Zimmerman was born in Fullerton, California and played scholastically at Walnut High School in the San Gabriel Valley of California. He played collegiately at Oregon, and was a first-team All-American as a senior. He was inducted into the Oregon Sports Hall of Fame in 2002.

Zimmerman played for the Minnesota Vikings from 1986 to 1992 and for the Denver Broncos from 1993 to 1997. He won Super Bowl XXXII with the Broncos against the Green Bay Packers. He was selected to the Pro Bowl seven times and was an All-Pro selection eight times. He was inducted into the Pro Football Hall of Fame in 2008.

==Professional career==

===Los Angeles Express===
In 1984, Zimmerman was drafted in the second round (36th overall) by the Los Angeles Express in the 1984 USFL draft. He subsequently signed with the Express on February 13, 1984, and went on to play in 17 games that season, starting all 17 at left tackle. His Express teammate was future Pro Football Hall of Famer, QB Steve Young. The Express lost in the USFL Semi-Finals to the Arizona Wranglers to end a 10–8 regular season. In 1985, Zimmerman suited up again with the Express, playing in 18 games (starting 17) with a 3-15 club that ended up out of the USFL playoff picture.

===Minnesota Vikings===
After the USFL folded in August 1986, Zimmerman joined the Minnesota Vikings after they obtained his rights from the New York Giants who drafted him in the 1984 NFL Supplemental Draft of USFL and CFL Players.

During his time in the NFL, Zimmerman was famous for his refusal to interact with the media.
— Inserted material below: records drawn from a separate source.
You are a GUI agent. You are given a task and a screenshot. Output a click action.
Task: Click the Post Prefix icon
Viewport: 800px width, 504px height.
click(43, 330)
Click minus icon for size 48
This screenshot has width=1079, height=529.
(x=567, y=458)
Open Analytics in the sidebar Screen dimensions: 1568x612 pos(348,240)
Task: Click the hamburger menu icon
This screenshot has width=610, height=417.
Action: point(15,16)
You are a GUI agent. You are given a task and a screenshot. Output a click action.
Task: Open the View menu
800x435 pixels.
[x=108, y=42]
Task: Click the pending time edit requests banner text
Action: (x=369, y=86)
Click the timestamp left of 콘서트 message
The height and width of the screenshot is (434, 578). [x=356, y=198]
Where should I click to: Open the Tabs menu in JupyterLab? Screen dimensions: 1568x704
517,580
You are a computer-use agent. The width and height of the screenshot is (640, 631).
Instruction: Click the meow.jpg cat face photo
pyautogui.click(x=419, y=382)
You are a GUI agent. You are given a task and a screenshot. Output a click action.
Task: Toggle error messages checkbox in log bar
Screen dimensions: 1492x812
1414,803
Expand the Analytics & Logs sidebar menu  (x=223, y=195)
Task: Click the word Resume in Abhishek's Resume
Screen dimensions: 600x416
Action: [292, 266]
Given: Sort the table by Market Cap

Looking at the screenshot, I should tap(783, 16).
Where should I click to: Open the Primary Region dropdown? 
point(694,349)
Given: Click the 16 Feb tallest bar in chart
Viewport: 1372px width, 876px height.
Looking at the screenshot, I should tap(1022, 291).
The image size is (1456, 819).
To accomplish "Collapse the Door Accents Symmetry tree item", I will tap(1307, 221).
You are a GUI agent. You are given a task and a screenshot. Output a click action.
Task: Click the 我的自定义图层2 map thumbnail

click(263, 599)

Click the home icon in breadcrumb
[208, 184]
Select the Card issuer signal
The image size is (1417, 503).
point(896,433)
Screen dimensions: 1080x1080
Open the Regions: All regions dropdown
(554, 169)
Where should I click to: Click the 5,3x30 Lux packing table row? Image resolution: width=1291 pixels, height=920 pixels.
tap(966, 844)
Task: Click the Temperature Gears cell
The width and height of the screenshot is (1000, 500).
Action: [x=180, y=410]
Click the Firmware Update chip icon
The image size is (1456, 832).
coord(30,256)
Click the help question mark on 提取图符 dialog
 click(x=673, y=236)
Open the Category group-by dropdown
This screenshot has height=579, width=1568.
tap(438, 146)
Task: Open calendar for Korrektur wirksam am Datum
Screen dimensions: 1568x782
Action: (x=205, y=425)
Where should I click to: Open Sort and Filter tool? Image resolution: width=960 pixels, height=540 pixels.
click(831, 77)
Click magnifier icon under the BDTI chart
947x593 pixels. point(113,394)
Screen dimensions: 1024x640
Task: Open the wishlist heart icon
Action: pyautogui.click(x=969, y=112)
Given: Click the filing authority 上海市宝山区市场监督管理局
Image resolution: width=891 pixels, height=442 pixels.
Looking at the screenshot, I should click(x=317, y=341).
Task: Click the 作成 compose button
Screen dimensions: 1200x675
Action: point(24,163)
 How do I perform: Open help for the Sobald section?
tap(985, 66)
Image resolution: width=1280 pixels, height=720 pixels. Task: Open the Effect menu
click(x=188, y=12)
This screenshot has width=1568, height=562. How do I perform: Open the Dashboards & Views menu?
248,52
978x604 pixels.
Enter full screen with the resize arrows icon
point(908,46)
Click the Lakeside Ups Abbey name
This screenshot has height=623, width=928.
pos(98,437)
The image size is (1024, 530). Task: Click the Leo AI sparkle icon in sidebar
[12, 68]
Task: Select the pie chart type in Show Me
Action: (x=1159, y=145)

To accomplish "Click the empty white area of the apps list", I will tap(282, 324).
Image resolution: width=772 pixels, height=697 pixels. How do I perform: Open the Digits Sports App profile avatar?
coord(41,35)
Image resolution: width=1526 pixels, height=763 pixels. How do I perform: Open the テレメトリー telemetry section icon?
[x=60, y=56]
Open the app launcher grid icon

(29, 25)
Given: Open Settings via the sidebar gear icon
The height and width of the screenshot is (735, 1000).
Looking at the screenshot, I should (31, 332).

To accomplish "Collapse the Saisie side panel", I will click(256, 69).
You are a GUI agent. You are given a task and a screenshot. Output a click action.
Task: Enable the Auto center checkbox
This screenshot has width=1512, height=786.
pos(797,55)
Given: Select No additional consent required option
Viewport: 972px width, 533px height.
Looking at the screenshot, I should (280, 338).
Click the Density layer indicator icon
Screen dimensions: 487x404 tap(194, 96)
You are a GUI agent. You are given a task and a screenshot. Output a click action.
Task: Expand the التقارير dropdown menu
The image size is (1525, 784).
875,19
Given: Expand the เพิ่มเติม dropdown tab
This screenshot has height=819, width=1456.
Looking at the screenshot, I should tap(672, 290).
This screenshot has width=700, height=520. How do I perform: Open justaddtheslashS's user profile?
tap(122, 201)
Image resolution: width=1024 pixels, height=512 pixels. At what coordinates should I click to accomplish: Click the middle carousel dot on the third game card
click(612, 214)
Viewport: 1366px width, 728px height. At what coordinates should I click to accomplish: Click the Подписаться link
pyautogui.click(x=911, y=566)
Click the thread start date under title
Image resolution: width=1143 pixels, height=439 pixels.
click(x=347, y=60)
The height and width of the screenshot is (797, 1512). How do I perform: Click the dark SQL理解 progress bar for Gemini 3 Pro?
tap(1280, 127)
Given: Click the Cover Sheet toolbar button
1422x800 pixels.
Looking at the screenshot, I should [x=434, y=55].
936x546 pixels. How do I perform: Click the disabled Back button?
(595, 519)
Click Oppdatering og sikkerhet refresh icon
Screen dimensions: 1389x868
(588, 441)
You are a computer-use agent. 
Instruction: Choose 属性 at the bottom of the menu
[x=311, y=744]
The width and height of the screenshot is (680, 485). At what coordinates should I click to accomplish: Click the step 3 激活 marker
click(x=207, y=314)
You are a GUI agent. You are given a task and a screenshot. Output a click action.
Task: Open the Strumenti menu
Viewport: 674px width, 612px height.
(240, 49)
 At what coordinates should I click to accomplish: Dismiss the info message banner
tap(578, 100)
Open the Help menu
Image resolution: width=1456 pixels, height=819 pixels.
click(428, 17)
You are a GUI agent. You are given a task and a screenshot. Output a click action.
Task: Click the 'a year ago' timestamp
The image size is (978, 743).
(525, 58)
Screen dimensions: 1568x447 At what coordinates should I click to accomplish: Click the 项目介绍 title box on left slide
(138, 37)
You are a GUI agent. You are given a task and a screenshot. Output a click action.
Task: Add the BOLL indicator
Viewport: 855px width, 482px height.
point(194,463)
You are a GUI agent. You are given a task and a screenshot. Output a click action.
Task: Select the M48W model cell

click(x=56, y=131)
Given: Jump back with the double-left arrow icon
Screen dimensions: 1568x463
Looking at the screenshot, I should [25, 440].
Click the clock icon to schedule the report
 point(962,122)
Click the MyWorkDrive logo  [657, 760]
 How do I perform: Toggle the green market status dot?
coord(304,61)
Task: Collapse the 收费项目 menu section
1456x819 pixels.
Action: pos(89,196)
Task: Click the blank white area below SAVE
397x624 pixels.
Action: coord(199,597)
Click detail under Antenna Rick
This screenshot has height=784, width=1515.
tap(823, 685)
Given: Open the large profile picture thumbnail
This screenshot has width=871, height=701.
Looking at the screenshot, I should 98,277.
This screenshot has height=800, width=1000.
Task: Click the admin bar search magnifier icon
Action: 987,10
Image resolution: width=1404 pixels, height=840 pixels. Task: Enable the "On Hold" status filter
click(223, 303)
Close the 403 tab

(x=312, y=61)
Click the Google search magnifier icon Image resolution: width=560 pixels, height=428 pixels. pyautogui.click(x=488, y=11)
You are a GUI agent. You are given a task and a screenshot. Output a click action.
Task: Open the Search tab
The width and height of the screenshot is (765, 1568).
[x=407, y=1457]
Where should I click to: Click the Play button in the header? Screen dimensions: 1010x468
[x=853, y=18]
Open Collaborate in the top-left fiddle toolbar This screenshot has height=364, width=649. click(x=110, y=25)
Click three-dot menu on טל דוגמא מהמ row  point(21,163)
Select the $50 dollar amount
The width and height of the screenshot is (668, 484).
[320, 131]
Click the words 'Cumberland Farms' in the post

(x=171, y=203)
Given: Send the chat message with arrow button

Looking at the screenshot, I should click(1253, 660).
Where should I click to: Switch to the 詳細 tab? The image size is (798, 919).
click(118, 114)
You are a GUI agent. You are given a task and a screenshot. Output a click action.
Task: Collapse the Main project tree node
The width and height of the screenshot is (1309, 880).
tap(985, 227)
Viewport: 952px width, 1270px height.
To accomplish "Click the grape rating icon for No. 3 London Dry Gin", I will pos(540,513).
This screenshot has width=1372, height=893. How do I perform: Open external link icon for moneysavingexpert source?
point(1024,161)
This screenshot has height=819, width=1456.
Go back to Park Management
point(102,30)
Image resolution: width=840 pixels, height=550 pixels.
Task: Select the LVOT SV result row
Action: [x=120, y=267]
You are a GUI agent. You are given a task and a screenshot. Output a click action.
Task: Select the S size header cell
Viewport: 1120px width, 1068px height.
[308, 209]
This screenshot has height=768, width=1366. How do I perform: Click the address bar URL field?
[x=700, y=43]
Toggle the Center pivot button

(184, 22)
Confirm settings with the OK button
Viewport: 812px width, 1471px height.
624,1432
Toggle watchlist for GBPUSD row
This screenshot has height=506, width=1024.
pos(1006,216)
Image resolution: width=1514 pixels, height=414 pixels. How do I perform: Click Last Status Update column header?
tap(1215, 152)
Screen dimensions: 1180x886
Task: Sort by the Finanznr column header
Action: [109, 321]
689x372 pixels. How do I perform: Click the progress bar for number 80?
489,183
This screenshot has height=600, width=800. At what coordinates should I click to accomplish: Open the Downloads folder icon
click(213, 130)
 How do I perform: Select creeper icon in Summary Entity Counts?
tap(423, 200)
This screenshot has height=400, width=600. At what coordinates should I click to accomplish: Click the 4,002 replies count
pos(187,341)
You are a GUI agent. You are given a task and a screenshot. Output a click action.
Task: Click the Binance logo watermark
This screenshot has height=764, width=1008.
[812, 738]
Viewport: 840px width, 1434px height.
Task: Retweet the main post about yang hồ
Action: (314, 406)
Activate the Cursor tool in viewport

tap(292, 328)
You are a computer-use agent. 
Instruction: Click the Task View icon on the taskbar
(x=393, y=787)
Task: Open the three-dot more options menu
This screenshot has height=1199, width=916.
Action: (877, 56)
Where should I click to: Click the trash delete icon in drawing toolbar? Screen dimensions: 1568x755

This disdain for the sports press came about due to an early incident in his NFL career, after comments made by Zimmerman (which stated both the offense and defense didn't play well enough) were construed to be comments that the defense didn't play well enough that led to teammates ostracizing him for speaking ill of his teammates' performance; this led Zimmerman to decide to boycott the sports media as a result, refusing to do interviews or engage in any sort of interaction with them for the rest of his career.

===Denver Broncos===
Zimmerman ultimately left the Vikings for the Broncos in 1993, and stayed with the team from 1993 to 1997. He would be part of the team's first Super Bowl-winning squad, winning the game in 1997 and was "in spirit" for the 1998 season. Arriving as the veteran player in 1993 to an offense that was made up of mostly rookies, Zimmerman became the de facto leader of the Broncos offensive line on and off the field. Zimmerman started the Denver offensive line tradition of not speaking to the media. It became a long running tradition that would continue on a full decade after his retirement in 1997. In 2007 the NFL created “The Broncos O-line rule" in response, requiring all players to talk to the media.

He played in 184 NFL games, starting 169 of them.

On February 2, 2008, he was elected to the Pro Football Hall of Fame.

Zimmerman joins Reggie White, Sam Mills, Steve Young, Jim Kelly, Marv Levy, George Allen, Bill Polian, and Sid Gillman as former USFL/AFL league members who are enshrined in the Pro Football Hall of Fame.